6 juin 2009 8h55 · Josiane Ouellet
Il vous reste encore deux chances d’assister à la pièce Vu d’ici, adaptée du roman de Mathieu Arsenault et mise en scène par Christian Lapointe.

Je dis « chance », non parce que ce spectacle souffle sur vous comme une douce brise, mais au contraire, parce qu’il décape de la bonne façon. En effet, l’auteur a su trouver les mots, le style, et les artisans de la scène, la forme pour exprimer quelque chose qui, loin d’être admirable, rejoint pourtant notre expérience quotidienne.
En mettant tout au même niveau, comme le fait la télé, en télescopant guerre et pub, violence et surconsommation, ici et là-bas, l’auteur crée des effets saisissants. D’autant qu’on sent qu’il s’agit réellement d’une autocritique plutôt que d’une critique facile du voisin ou de l’autre. Car, alors qu’il jongle en virtuose avec la langue de bois des nouvelles et un florilège de références télévisuelles, possédant une résonance toute particulière pour les trentenaires, Mathieu Arsenault montre bien que cet univers est le sien.
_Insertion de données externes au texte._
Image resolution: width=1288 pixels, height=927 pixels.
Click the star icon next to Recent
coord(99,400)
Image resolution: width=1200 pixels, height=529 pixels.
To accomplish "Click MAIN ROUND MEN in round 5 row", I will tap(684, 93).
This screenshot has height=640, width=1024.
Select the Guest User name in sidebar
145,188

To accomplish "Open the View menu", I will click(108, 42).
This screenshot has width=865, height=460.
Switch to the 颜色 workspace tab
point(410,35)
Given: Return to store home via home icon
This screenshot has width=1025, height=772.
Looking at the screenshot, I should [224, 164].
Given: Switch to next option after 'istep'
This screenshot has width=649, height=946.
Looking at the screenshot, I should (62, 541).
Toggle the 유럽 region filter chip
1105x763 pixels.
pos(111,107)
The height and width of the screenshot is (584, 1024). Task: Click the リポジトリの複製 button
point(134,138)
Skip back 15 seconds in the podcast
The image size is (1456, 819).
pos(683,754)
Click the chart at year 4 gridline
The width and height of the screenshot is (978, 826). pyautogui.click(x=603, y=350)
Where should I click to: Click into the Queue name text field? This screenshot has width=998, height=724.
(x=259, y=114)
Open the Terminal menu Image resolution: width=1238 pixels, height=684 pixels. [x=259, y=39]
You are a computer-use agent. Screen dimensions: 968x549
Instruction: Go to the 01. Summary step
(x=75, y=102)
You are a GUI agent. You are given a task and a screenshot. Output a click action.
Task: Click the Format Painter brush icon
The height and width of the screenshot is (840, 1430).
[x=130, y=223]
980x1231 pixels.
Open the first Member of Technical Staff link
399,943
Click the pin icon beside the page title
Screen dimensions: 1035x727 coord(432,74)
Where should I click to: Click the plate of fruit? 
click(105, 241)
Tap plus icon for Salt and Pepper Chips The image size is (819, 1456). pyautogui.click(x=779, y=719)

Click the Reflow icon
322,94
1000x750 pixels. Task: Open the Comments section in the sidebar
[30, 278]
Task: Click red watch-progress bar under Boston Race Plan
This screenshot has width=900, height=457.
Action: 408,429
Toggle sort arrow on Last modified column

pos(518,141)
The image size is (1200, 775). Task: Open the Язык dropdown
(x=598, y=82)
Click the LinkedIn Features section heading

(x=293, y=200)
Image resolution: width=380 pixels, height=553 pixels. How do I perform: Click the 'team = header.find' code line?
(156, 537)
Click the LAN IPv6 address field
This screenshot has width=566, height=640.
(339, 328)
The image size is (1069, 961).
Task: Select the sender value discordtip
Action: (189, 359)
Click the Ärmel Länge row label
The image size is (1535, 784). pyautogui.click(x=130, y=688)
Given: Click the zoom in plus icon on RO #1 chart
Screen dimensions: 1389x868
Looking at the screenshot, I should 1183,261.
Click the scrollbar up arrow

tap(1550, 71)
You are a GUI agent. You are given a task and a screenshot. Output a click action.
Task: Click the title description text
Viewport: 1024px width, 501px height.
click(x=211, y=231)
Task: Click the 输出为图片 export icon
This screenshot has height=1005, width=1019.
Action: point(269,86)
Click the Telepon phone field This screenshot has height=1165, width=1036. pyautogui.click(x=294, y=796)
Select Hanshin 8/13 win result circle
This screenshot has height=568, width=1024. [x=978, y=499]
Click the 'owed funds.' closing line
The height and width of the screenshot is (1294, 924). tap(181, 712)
Même chose pour l’acteur, Jocelyn Pelletier, dont le jeu pas seulement convaincu, mais explosif, violent, ironique à l’extrême demande un grand investissement personnel. Enfin, la mise en scène, présentant le personnage en action, voire en compulsion, dans une débauche de consommation, de télévision, de pollution, garde notre attention sur le texte, le met en relief, non sans également en renforcer le propos par une illustration concrète, incarnée, imagée, même odorante. Un pamphlet cinglant à l’humour abrasif tant verbalement que visuellement.